Serialization:
Serialization usually uses the tostring () method to return a string, or ElementTree. write () method to write a file, an object of a class file, or a URL (PUT through FTP or http post ). Both use the same keyword parameter such as pretty_print to format the output or encoding to select a specific output encoding instead of simple ASCII.
>>> Root =
Etree. XML ("<root> <a> <B/> </a> </root> ")
>>>
Etree. tostring (root)
'<Root> <a> <B/> </a> </root>'
>>> Print etree. tostring (root, xml_declaration = True)
<? Xml
Version = '1. 0' encoding = 'ascii '?>
<Root> <a> <B/> </a> </root>
>>> Print etree. tostring (root, encoding = "iso-8859-1 ")
<? Xml
Version = '1. 0' encoding = 'iso-8859-1 '?>
<Root> <a> <B/> </a> </root>
>>> Print etree. tostring (root, pretty_print = True)
<Root>
<A>
<B/>
</A>
</Root>
Note that pretty printing appends a newline at the end.
Note that pretty print adds a new line at the end.
From lxml2.0, serialisation can not only serialize XML, but also serialize to HTML or extract text content by passing function keywords.
>>> Root =
Etree.
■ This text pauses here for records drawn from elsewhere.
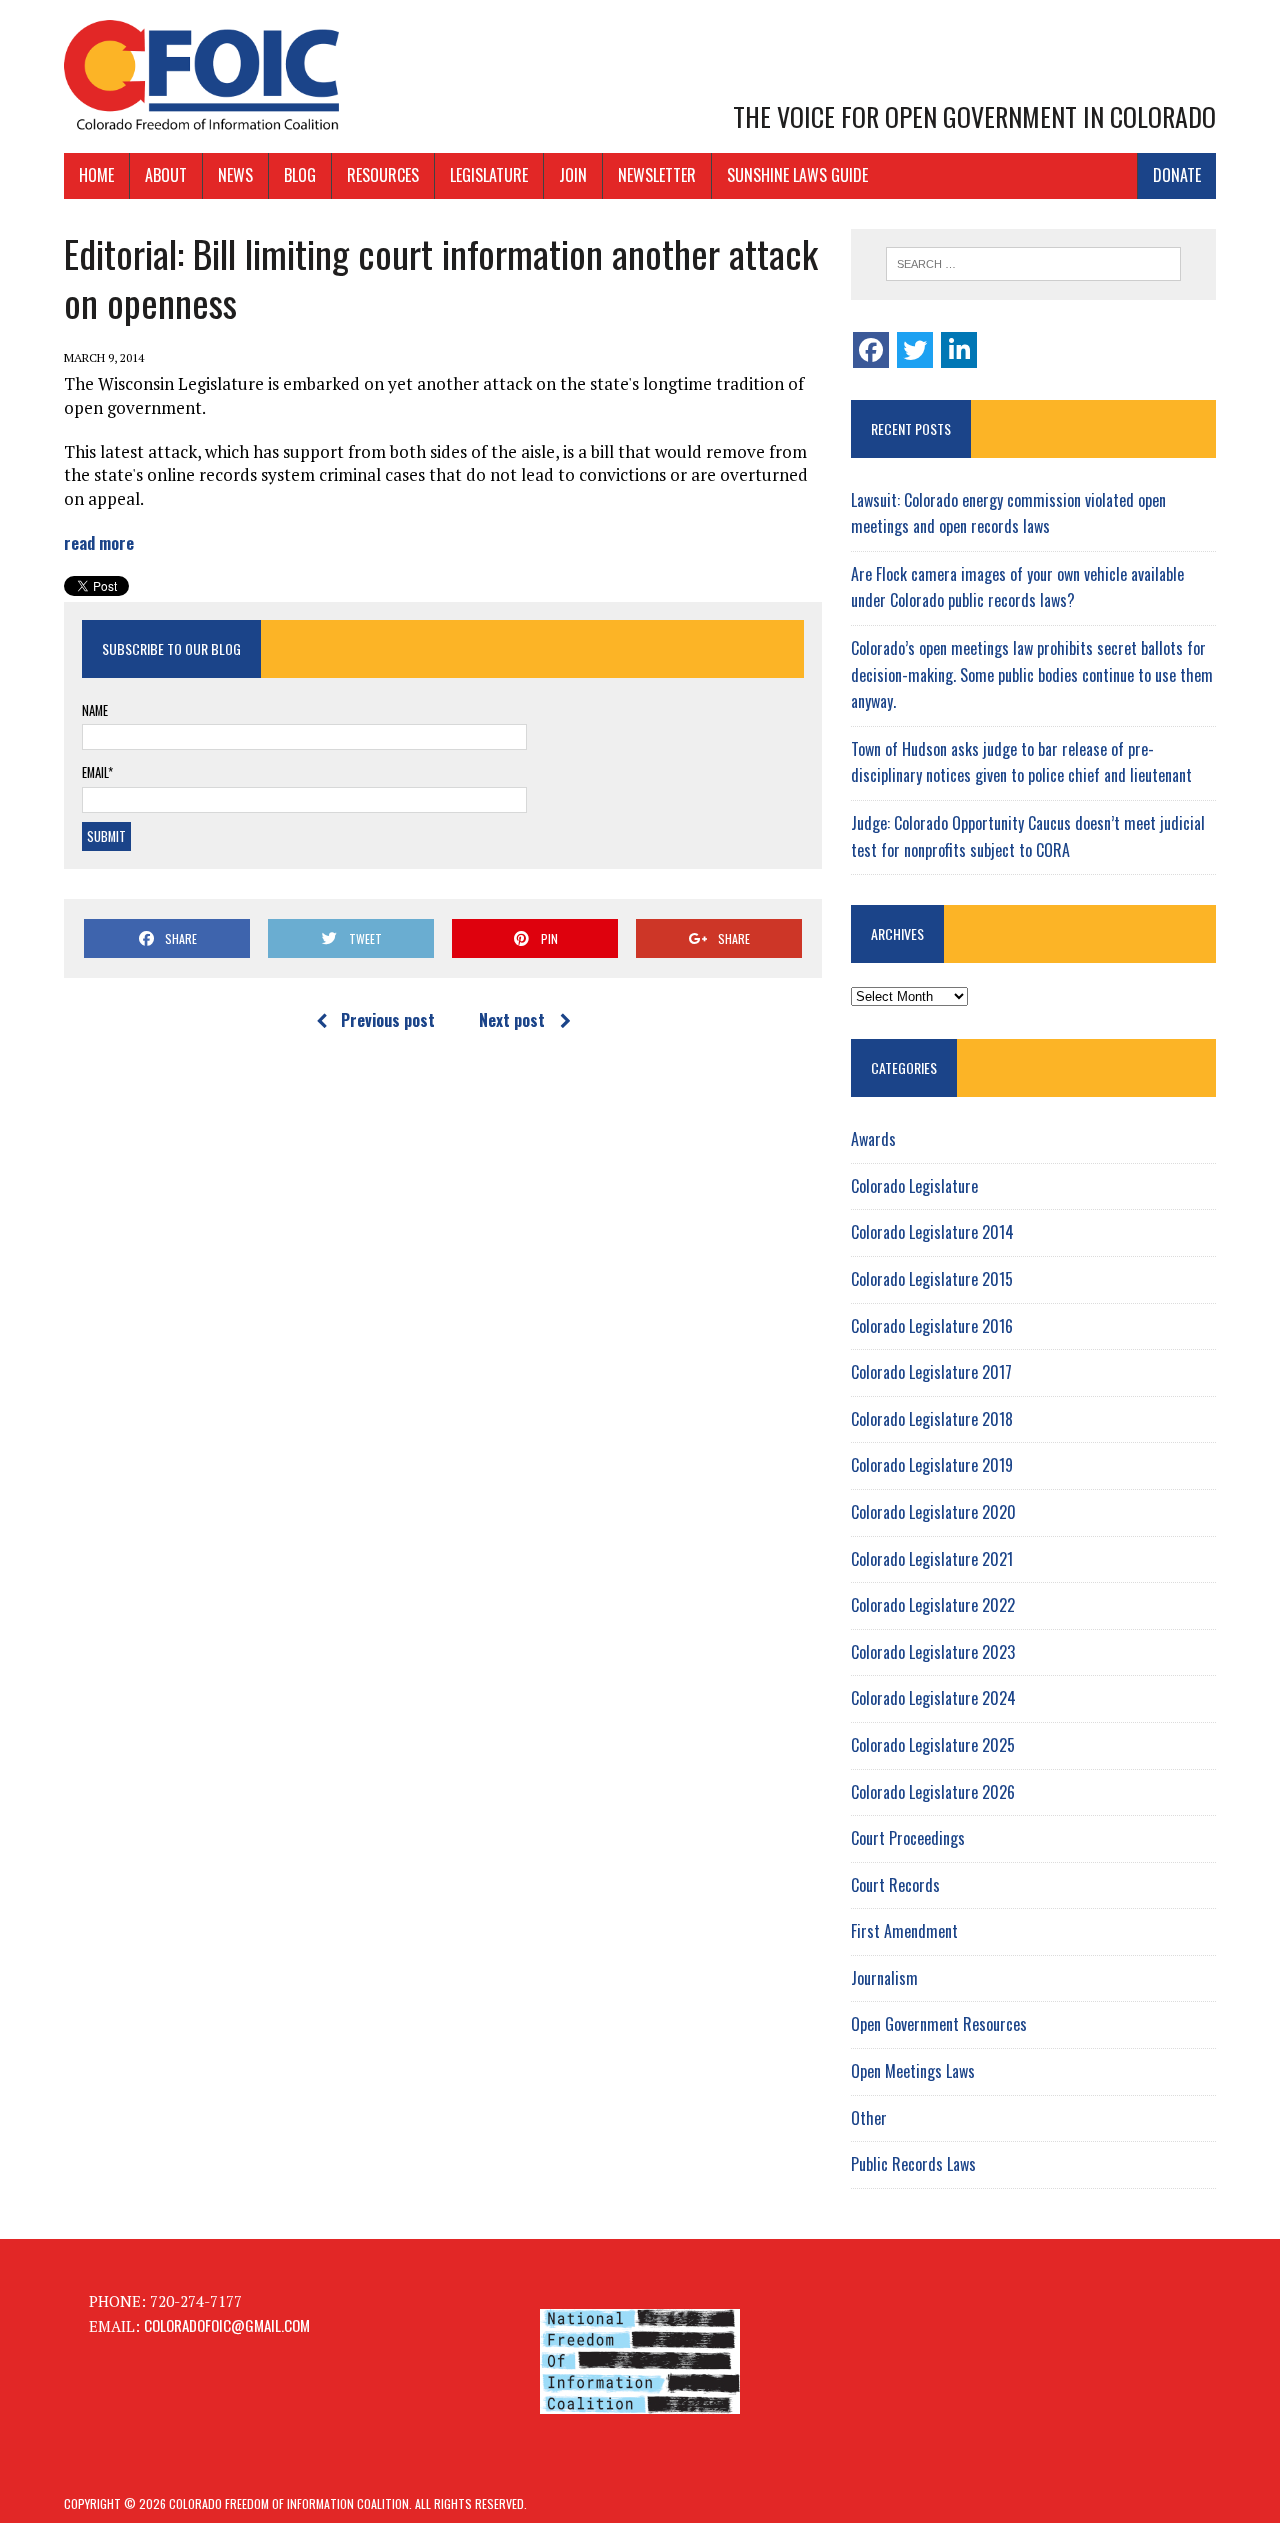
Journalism (884, 1978)
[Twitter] (915, 350)
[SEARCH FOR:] (1033, 264)
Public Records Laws (913, 2164)
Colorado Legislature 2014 (932, 1232)
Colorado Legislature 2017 (931, 1372)
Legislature (489, 175)
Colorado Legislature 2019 (932, 1465)
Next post (512, 1020)
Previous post (388, 1020)
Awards (873, 1139)
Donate (1177, 175)
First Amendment (904, 1931)
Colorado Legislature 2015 (932, 1279)
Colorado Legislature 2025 (933, 1745)
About (166, 175)
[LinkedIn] (959, 350)
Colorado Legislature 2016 (932, 1326)
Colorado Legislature (914, 1186)
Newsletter (657, 175)
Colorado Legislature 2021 (932, 1559)
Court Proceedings (908, 1838)
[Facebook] (871, 350)
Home (96, 175)
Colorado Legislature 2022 (933, 1605)
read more (99, 542)
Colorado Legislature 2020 (933, 1512)
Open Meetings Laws (913, 2071)
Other (869, 2118)
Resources (383, 175)
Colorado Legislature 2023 (933, 1652)
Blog (300, 175)
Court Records (895, 1885)
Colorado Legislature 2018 (932, 1419)
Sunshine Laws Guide (797, 175)
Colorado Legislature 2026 (933, 1792)
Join (573, 175)
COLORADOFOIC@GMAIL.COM (227, 2325)
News (235, 175)
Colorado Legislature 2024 (933, 1698)
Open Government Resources (939, 2024)
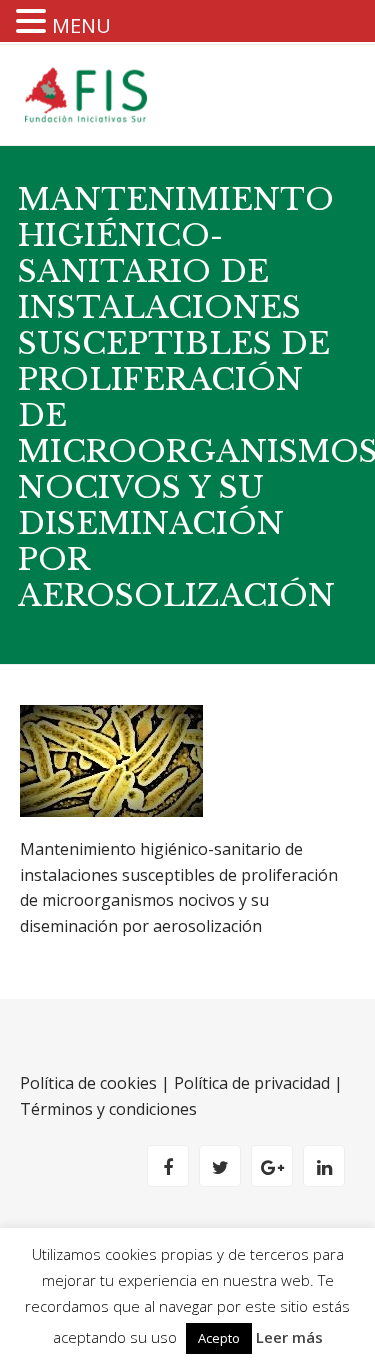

XML ("
>>> Etree. tostring (root) # default: method = 'xml'
'<Html>
>>> Etree. tostring (root, method = "xml") # same as abve
'<Html>
>>> Etree. tostring (root, method = "html ")
'<Html>
>>> Print etree. tostring (root, method = "html", pretty_print = True)
<Html>
<Head>
<Body> <p> Hello <br> World </p> </body>
</Html>
>>> Etree. tostring (root, method = "text ")
B 'helloworld'
For XML serialization, the default text encoding is ASCII.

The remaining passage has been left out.